End-to-End

Ocean Logistics

Product strategy-

EMPLOYER
Maersk

ROLE
Cross-platform Experience Designer


Maersk developed many tools to run its ocean operations, but complexity, legacy systems, dispersed data and local initiatives left the product landscape fragmented.

The goal was a unified service view that connected products to outcomes, revealed gaps and guided new initiatives, creating a stronger foundation for the end-to-end product experience. 

Background

Maersk’s operations span the full chain, from network planning and vessel scheduling to last-mile delivery and customer-facing products. Each area carries its own users, goals and initiatives, and without a shared view, these efforts often moved independently, making alignment difficult.

My mandate was to map the service with stakeholders, connect it to key business metrics, surface the real problems and opportunities and stress-test new initiatives.

Co-creation with subject matter experts was held to create initial mappings

Discovery

Collecting process and service data

To establish a foundational understanding, I aggregated service maps, experience flows and process diagrams from across teams. These ranged from network planning (vessel services, route schedules, cargo flow) all the way to warehouse delivery. These created the spine of the service blueprint. 
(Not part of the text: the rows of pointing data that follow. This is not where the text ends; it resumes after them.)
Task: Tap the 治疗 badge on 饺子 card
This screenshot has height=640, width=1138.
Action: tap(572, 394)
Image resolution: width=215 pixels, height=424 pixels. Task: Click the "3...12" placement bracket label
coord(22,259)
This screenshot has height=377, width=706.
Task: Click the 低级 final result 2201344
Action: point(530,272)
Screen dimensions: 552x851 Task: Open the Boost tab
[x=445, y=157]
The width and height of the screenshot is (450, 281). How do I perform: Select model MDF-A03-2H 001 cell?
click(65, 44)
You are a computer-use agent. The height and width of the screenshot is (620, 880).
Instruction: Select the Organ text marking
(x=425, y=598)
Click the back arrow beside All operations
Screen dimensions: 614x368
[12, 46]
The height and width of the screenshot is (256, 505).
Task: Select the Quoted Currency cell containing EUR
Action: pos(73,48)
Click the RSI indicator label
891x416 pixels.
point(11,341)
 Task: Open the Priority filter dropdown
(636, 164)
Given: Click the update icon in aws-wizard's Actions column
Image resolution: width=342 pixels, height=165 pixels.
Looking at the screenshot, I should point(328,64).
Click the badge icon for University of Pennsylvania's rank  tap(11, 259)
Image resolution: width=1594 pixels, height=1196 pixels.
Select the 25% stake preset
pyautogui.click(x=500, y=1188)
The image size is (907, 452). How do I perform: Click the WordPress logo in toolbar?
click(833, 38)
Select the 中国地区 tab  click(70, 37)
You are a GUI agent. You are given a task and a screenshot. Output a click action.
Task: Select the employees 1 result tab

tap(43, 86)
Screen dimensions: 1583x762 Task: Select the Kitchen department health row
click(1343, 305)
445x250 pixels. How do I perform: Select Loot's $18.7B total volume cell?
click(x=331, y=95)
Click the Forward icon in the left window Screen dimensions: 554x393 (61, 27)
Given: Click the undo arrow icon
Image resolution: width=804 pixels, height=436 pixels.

Core of the initial service map. It served as a living document to be iterated upon as we learned.
Aligning business intelligence

Working closely with the BI team, we overlaid key commercial objectives, such as delivery promise, booking metrics, and cargo dwell time, onto the operational maps. This linkage enabled us to visualise how service experiences directly impacted business KPIs.

Integrating delivery-promise data into the service map to reveal where operational changes impact customer outcomes

Product strategy enablement

A strategic modelling artefact

The mapped data and commercial overlays allowed us to use the service map as a strategic model for testing new ideas. Teams could “game” initiatives by visualising their dependencies, identifying conflicts with legacy systems or parallel projects and understanding where new concepts would land within the broader product landscape. By outlining the problems, solutions and users across upcoming initiatives before mapping them, the organisation gained clarity on overlaps, sequencing and priorities—making hidden dependencies visible early.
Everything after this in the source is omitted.